I’ve just finished reading Piece of Cake, Derek Robinson’s controversial novel about the RAF in 1939 and 1940. Controversial because this is a bleak, cynical, and blackly comic look at flying in wartime. As such, it’s rather like Hornet’s Sting, the same author’s take on First World War flyers. Something about the setting makes this a much punchier effort, though.
The concept of “The Few” in the Battle of Britain is a core part of the British national myth, with the young fighter pilots of the RAF held to be examples of everything good about Britain and the British. Robinson’s view of “The Few” is that it consisted mainly of morally blank undergraduates, with a smattering of swaggering crypto-fascists and cold-eyed psychopaths for good measure.

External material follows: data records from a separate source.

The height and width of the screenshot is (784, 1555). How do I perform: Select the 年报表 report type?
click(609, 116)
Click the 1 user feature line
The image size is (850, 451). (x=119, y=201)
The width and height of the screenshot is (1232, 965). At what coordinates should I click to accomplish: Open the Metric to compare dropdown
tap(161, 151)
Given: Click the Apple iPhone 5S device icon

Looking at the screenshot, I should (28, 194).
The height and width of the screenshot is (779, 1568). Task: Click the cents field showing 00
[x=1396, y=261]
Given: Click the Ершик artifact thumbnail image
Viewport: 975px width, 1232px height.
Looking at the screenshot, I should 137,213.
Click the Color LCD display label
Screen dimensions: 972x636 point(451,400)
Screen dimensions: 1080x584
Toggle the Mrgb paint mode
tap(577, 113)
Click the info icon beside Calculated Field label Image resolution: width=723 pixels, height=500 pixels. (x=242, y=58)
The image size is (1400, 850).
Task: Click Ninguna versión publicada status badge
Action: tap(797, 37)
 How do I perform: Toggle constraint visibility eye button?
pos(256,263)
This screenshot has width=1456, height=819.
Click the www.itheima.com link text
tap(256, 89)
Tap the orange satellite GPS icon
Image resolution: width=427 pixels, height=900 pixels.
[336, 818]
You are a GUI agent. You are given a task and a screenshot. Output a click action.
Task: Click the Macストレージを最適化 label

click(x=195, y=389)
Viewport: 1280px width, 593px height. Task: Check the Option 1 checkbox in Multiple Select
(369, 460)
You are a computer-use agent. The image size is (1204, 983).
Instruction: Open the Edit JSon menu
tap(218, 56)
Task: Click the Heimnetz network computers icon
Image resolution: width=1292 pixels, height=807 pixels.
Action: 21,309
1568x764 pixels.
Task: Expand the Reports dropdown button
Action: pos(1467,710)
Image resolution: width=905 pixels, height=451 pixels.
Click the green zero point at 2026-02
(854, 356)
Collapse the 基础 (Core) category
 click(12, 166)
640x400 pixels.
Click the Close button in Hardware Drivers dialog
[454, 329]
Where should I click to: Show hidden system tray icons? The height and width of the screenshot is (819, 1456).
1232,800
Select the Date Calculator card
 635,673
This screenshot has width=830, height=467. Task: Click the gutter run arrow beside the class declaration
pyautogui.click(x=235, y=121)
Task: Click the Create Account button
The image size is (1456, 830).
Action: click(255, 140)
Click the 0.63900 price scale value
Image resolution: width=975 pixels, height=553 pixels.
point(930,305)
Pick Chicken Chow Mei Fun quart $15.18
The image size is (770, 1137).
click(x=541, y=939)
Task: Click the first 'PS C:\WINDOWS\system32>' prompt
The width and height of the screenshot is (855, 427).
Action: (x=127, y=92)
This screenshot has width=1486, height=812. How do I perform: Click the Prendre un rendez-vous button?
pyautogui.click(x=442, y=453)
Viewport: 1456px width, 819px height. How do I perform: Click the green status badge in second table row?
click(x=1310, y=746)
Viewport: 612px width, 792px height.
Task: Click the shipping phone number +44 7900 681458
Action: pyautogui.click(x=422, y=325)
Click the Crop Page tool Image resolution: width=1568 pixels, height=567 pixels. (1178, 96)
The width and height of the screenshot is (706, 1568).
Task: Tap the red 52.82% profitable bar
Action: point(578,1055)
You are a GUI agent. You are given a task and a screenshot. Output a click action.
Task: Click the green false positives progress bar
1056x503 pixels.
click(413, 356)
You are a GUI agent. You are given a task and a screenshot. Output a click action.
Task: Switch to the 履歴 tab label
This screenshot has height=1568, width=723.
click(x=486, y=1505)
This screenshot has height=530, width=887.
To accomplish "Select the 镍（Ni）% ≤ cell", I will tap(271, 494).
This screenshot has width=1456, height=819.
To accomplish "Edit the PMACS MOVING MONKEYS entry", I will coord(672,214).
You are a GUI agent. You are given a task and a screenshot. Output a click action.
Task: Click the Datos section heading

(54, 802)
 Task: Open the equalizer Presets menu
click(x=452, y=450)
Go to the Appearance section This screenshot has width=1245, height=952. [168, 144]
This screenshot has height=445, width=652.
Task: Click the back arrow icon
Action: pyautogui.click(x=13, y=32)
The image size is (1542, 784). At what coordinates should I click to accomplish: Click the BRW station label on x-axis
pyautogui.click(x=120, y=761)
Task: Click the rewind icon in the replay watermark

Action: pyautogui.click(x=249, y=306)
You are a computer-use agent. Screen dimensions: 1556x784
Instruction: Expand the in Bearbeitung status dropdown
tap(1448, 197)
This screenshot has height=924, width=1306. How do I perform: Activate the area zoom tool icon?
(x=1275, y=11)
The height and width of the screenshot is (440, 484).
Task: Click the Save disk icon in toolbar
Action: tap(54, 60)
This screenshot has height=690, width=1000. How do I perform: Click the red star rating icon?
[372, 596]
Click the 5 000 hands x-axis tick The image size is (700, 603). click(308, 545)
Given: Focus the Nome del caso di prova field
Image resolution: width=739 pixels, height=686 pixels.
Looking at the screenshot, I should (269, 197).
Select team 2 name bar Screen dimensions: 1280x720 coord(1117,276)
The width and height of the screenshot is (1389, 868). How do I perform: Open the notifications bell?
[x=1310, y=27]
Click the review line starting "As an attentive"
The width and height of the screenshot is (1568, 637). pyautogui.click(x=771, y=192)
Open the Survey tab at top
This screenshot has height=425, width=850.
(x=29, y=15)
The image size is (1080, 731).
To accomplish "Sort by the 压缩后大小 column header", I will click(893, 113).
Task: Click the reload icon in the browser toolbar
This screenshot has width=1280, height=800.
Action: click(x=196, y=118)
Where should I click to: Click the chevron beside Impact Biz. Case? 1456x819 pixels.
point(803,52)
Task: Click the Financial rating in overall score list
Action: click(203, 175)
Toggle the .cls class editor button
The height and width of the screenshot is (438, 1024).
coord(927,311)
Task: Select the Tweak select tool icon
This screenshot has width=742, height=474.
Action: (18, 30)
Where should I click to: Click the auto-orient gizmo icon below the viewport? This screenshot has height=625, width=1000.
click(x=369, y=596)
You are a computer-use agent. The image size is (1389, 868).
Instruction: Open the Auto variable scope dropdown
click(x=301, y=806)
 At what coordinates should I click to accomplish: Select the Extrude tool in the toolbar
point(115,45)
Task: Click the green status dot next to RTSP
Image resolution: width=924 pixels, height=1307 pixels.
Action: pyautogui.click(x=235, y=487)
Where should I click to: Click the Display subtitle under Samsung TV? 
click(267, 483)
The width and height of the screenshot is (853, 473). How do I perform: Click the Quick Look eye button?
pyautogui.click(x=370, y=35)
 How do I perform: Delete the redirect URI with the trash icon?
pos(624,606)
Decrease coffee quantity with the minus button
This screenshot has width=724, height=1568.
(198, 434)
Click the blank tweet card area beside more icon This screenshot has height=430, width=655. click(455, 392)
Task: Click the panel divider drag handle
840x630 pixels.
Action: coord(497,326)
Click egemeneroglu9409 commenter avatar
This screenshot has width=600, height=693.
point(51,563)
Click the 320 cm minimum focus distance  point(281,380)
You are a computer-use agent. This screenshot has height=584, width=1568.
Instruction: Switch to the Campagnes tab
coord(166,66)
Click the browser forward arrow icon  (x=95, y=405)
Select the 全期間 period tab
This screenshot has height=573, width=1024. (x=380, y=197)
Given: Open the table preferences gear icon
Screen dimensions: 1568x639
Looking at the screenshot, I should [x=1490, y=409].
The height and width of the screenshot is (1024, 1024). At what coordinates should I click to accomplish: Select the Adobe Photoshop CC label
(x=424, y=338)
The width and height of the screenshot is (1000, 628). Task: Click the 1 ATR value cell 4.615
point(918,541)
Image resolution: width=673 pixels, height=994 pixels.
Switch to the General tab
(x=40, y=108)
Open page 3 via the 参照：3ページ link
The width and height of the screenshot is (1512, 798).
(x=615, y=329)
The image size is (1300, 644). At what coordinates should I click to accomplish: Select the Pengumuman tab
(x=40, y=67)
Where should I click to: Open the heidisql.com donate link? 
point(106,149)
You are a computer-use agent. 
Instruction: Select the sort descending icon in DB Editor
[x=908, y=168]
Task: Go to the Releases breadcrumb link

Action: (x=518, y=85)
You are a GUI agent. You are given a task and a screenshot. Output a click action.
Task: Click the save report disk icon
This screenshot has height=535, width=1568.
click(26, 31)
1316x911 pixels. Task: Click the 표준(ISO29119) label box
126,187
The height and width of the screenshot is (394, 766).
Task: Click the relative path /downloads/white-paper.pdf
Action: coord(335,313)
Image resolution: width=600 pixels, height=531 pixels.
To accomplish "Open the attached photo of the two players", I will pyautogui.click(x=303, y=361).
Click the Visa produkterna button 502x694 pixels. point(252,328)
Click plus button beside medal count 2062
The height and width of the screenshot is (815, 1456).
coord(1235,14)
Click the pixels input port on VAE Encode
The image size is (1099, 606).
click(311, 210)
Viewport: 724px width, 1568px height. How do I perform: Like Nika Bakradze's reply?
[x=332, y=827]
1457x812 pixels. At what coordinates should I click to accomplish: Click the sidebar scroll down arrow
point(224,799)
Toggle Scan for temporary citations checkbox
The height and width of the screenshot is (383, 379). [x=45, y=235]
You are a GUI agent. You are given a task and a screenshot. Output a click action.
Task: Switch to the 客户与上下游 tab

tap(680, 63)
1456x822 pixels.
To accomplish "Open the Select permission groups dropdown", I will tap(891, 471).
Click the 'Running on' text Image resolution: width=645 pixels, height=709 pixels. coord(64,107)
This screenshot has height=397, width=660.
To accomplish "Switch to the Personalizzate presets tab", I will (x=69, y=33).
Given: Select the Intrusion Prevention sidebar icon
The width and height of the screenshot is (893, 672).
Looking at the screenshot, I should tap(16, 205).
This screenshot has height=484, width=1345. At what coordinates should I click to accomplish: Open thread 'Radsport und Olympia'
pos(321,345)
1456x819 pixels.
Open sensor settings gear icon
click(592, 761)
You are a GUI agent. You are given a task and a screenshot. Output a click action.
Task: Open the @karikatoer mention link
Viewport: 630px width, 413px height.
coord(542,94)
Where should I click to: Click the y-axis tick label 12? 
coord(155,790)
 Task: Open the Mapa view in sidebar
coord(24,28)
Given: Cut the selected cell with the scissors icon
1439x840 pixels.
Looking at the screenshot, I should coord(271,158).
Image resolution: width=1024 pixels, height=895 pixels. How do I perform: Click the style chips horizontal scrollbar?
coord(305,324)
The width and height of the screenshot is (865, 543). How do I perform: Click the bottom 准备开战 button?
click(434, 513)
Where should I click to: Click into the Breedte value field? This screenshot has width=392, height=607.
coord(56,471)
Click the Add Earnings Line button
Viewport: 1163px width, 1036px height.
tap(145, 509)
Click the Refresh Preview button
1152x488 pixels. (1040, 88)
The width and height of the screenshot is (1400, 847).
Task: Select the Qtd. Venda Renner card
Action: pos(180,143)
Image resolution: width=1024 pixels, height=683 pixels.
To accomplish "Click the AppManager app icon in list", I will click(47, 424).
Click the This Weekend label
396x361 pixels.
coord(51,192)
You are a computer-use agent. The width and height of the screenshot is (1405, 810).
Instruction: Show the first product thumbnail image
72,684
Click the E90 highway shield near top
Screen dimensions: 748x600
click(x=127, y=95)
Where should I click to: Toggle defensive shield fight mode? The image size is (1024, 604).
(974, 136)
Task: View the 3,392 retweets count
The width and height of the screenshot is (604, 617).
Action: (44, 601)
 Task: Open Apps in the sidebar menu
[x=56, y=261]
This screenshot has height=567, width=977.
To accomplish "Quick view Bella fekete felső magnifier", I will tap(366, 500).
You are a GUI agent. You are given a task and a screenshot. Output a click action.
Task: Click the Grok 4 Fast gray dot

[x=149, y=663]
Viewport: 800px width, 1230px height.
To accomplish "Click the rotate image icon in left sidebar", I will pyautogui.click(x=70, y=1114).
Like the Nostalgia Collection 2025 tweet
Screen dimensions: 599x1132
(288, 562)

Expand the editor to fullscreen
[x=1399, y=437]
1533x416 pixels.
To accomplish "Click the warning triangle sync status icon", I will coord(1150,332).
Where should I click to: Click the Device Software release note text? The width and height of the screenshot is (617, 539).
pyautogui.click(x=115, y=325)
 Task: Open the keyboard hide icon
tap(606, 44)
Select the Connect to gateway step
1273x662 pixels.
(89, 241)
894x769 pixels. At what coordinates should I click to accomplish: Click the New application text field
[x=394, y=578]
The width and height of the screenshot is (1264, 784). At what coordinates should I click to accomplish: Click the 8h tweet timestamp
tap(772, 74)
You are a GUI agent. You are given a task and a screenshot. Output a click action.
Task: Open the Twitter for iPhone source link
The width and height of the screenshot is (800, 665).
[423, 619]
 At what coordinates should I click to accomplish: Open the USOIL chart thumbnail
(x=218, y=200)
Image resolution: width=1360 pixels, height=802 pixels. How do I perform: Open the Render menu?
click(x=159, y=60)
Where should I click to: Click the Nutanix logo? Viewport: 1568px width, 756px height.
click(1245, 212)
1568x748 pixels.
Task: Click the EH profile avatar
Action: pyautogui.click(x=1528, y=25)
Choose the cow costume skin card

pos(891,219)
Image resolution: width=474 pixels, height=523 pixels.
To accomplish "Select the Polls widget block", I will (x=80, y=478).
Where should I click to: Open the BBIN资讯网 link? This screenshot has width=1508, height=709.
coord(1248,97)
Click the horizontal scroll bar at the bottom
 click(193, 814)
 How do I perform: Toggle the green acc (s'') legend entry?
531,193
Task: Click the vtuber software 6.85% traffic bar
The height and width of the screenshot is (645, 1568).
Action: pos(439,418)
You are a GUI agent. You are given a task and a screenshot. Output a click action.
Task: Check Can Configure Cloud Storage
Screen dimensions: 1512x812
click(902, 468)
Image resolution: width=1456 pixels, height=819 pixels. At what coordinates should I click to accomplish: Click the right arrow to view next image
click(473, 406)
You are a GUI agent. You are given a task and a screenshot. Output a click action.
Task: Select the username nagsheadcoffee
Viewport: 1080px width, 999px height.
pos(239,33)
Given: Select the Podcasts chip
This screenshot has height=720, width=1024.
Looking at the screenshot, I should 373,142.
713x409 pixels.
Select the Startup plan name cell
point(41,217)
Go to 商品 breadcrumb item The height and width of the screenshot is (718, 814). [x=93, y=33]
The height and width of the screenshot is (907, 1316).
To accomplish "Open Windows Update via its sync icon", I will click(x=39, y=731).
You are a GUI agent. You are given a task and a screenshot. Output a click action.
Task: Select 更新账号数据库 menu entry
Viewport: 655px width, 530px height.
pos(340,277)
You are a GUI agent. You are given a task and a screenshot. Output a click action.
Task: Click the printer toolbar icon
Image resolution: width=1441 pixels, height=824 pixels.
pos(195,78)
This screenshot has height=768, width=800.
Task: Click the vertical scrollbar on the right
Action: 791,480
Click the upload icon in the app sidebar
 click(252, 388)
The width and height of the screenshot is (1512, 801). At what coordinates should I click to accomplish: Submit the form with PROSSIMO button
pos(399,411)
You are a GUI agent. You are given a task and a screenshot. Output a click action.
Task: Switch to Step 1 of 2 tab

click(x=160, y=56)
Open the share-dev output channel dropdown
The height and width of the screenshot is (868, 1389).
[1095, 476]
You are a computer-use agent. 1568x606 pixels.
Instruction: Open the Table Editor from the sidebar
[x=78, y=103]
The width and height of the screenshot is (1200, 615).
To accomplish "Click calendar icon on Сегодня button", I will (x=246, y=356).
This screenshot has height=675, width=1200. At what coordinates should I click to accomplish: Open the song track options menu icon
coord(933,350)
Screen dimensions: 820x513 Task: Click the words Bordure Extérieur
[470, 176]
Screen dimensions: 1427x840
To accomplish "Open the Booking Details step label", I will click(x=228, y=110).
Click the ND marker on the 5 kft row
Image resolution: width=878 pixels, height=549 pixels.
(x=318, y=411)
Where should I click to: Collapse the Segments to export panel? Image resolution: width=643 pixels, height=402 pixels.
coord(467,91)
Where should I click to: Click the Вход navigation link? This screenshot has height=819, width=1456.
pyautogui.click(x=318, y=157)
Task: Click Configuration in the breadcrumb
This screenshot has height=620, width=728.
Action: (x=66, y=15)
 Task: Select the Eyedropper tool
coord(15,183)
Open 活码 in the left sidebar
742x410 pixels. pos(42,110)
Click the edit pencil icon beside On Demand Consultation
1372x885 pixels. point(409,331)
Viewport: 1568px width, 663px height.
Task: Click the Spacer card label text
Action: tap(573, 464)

At the heart of the novel is Pilot Officer “Moggy” Cattermole, a sort of Flashman for the Twentieth Century – except that Flashman was always intended to be a loveable rogue, and there’s nothing loveable about Cattermole.
The author’s skill is that even though these pilots are painted in pretty dark colours, they still do things which you’d have to admit are heroic – like getting into an aircraft five times a day in order to take on odds of five-to-one. Does this make up for their deficiencies? Perhaps. As Robinson points out, the fact that the men who won the Second World War were so flawed doesn’t diminish their achievements, it makes them far more impressive.